Disease or an accidental fire could wipe out this vulnerable population. A puzzling disease has been killing axolotl larvae in some labs, for example, and in the stock center. New gene variants that allow the axolotl to withstand the disease would be a solution. But where should new genetic variation come from, if not from the threatened wild population in Lake Xochimilco? Loss of the lab and wild populations would be a significant setback for studies in regeneration.
That would be unfortunate timing, as axolotl research just recently celebrated two breakthroughs: the application of the genetic CRISPR/Cas9 scissors and the decoding of the genome. With CRISPR/Cas9, researchers can precisely and easily modify DNA building blocks in different animals and plants. Only recently, the regeneration biologist Elly Tanaka and her team showed how they can use these scissors to selectively integrate genes into the axolotl genome. Unlike in other laboratory animals, like the mouse, zebrafish, or fruit fly, researchers had long been unable to specifically modify axolotl genes. With the CRISPR/Cas9 scissors, axolotl biologists can now mark specific cells in color and watch them during regeneration.
While the human genome was deciphered in 2003, the axolotl genome remained elusive until the beginning of 2018. The 32-gigabase-pair axolotl genome is roughly ten times bigger than the human genome—the biggest genome deciphered so far. With the axolotl’s exact genetic code in their hands, researchers can ask completely novel questions. Why can the axolotl regenerate while the mouse can’t? How has the mouse genome changed to preclude regeneration? Answers to these questions will define the strategy to try to induce regeneration in mice—and maybe in humans.
But in Lake Xochimilco, it does not look like the wild axolotl population as a whole will rebound quickly or easily. The ecologist Luis Zambrano attributes the axolotl’s rapid decline to two primary threats: non-native fish and pollution. Carp and tilapia were introduced to Xochimilco in the 1970s and 80s by programs of the Food and Agriculture Organization of the UN as part of an effort to get more protein into the local diet.
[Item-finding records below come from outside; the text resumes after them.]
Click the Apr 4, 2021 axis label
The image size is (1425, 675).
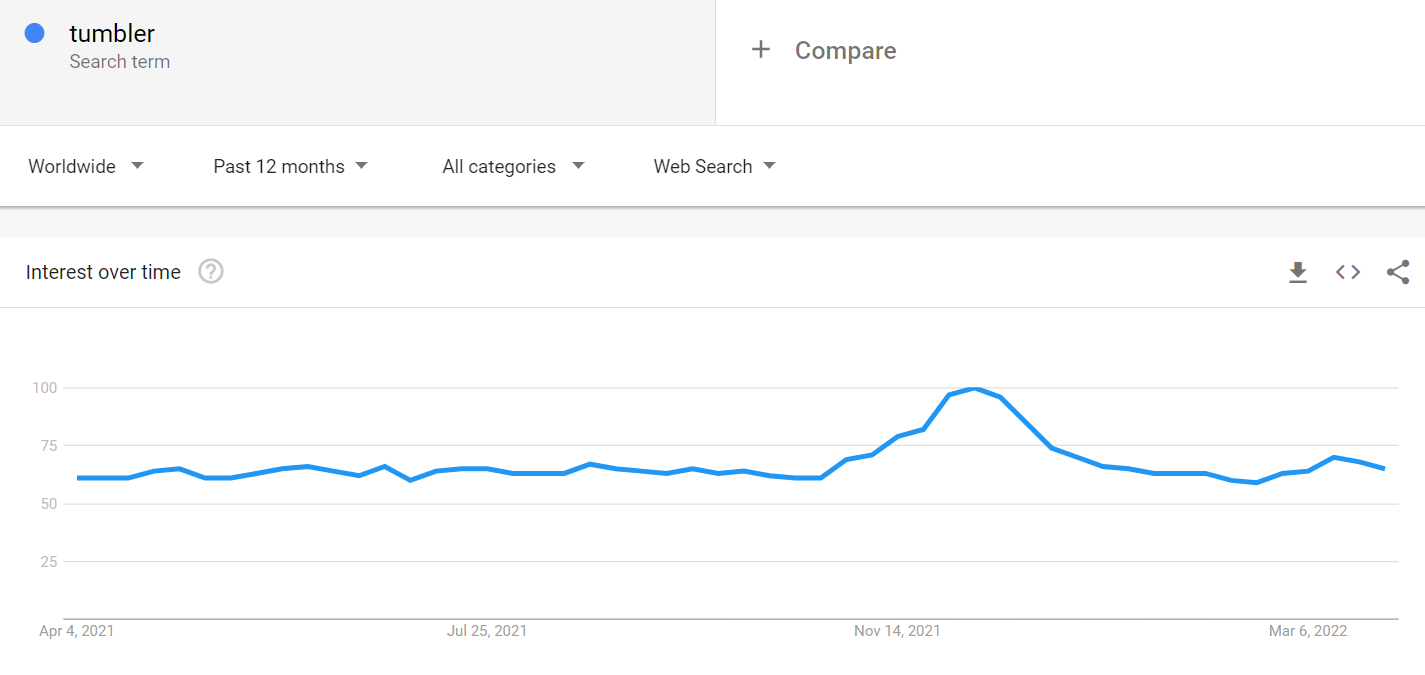76,631
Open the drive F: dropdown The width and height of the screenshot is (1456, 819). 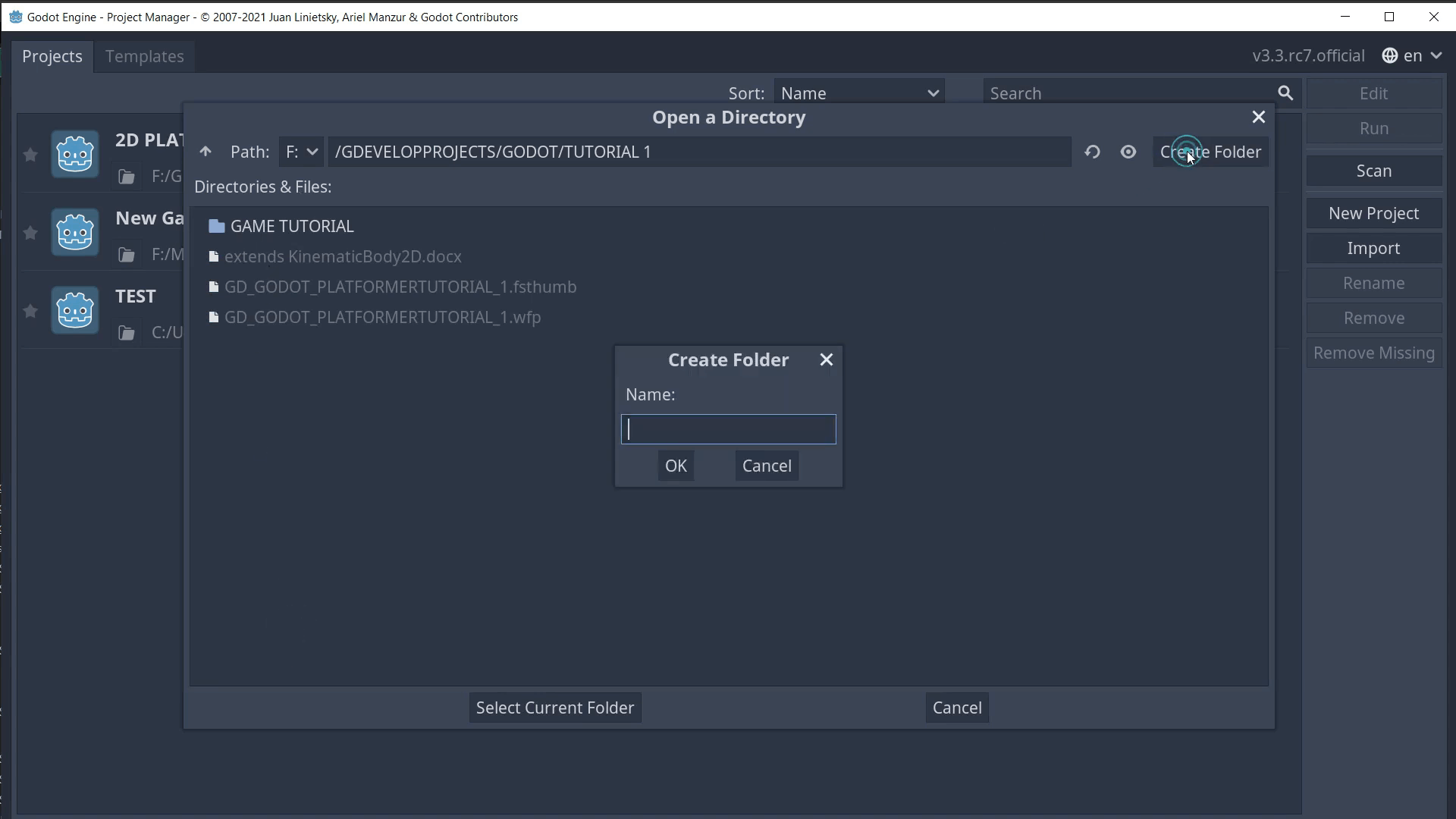point(302,152)
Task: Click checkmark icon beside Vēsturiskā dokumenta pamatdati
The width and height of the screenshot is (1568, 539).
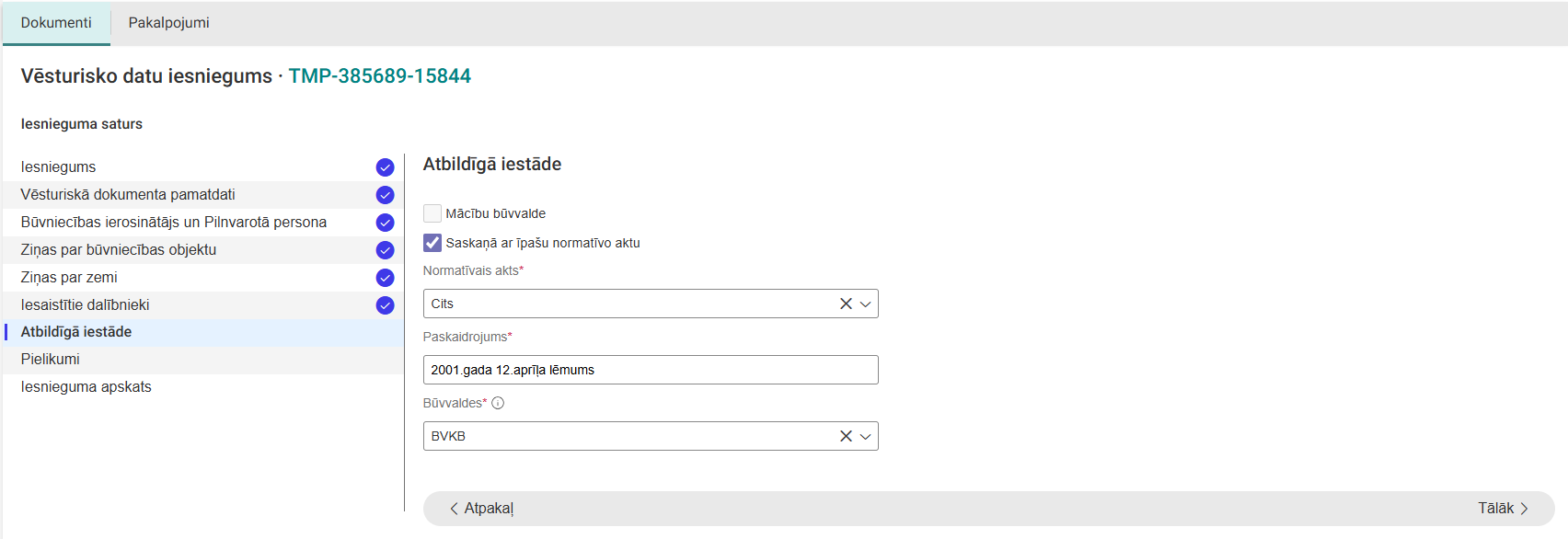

But as these predatory fish thrive, they are picking off young axolotls.
Zambrano has mapped where axolotls still remain and envisions a plan in which local fishers sweep these areas of fish repeatedly, giving axolotls time to re-establish themselves. While introducing axolotls from successful lab populations might seem like an appealing idea, Zambrano cautions against it: “It is more effective to create sanctuaries in which the existing axolotls can survive and perhaps thrive,” he said.
Pollution is trickier to tackle. Whenever a storm fills Mexico City’s aging sewer systems, overflow from waste treatment systems flushes Xochimilco’s canals with ammonia, heavy metals and other toxic chemicals. Axolotls breathe, in part, through their highly permeable skin, which makes them particularly vulnerable to pollution. Although Zambrano and others, such as local zoologist Virginia Graue, have tried to increase axolotl numbers. So far, conservation efforts have not been able to turn the axolotl’s decline around.
In Julio Cortazar’s 1952 short story “Axolotl,” the narrator is enthralled by the axolotl: “The eyes of the axolotls spoke to me of the presence of a different life, of another way of seeing. Glueing my face to the glass (the guard would cough fussily once in a while), I tried to see better those diminutive golden points, that entrance to the infinitely slow and remote world of these rosy creatures.” If conservation efforts are not stepped up, this remote world may be lost forever.